After cutting $500 million in taxes and raising $248 million in revenue, Schroer referred to the Improve Act as, “the largest single tax cut bill in the history of the state of Tennessee.”
Schroer said $400 million in projects were identified for construction in Williamson County over the next 10-12 years, including Mack Hatcher Parkway.
In the state, 962 projects were identified, many of which were bridges; of the 19,500 bridges in the state, Schroer said each must be inspected every two years.
Schroer’s characterization of the act as a tax cut was disputed by one audience member, Norman Bobo, who lives in south Williamson County.
“We didn’t need a tax increase to do it,” Bobo said of the road improvements. “We had $2 billion sitting in our accounts, and we raised taxes when we could have just paid for the transportation projects. Everyone says it was a tax cut, and it was not a tax cut,” he said, pointing out that state spending went up by $1 million.
“Growth in the state of Tennessee funded the increase and the revenue, because we have so many people moving in and buying things, and you have businesses,” Schroer said, relating that three companies signed commitment letters to move to the state the day after Haslam signed the Improve Act, which has brought 5,000 jobs to mostly rural regions.
“You’re paying $4 more a month at the gas station in order to help this state become more attractive to businesses,” he said.
Though he admitted the figures can be interpreted different ways, in the end, “It was right for the state of Tennessee, it has not had any negative impact on the state.”
Managing traffic in the future
“How do we deal with traffic as this area continues to grow?” moderator Dave Crouch asked, referring to the recently failed transit referendum in Nashville.
Schroer blamed the failure on the fact that the transit plan did not address traffic beyond Davidson County.
“It had no bearing on regional traffic, and I think that might have been an issue,’ he said. “It wasn’t going to help anybody, it was going down through the main corridors in Nashville.”
“Those were all state roads, and they had to get our approval on in order to do what they were going to do, but no one ever asked us about it,” Schroer said, to laughs from the audience.
He also said that interstates throughout Tennessee are only at 20 percent capacity.
“We’ve got lots of capacities on highways, we’re just not utilizing them very efficiently,” he said.

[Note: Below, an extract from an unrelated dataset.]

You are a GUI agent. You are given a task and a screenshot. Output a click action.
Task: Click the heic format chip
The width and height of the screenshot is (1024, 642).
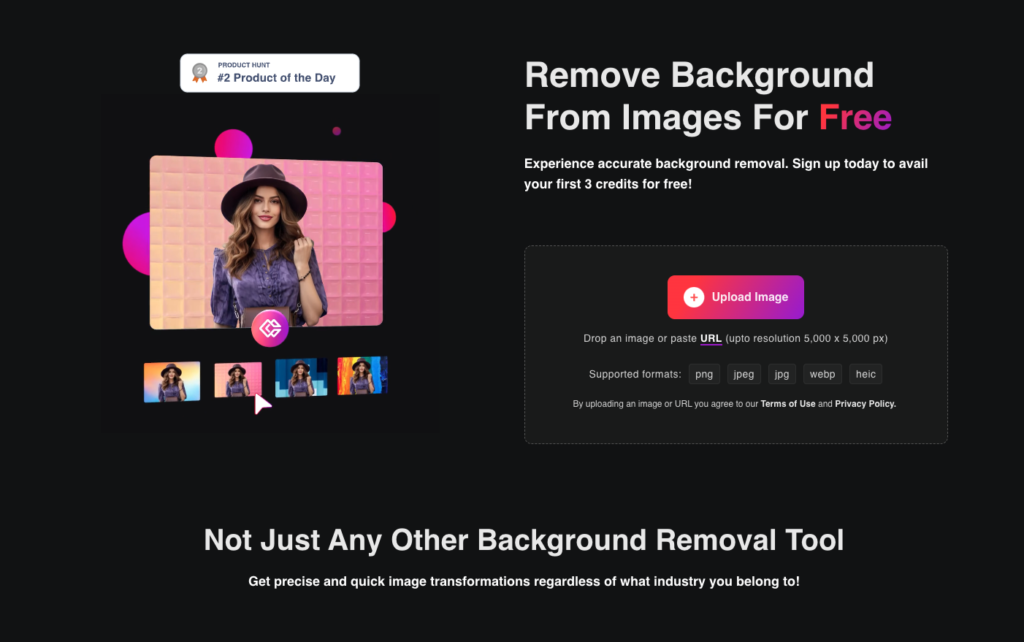(x=865, y=373)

“If you look at downtown Nashville, that’s not our issue. We do have traffic, we know we have traffic, but it can be better managed,” Schroer insisted. He pointed to flexible scheduling, which many companies now use to reduce traffic congestion.
“Having alternative work force solutions, dealing with modern technology, all those things will prepare us for the future.”
The town hall is a monthly conversation held by the Williamson, Inc. Chamber of Commerce to discuss government movement on issues pertaining to the community.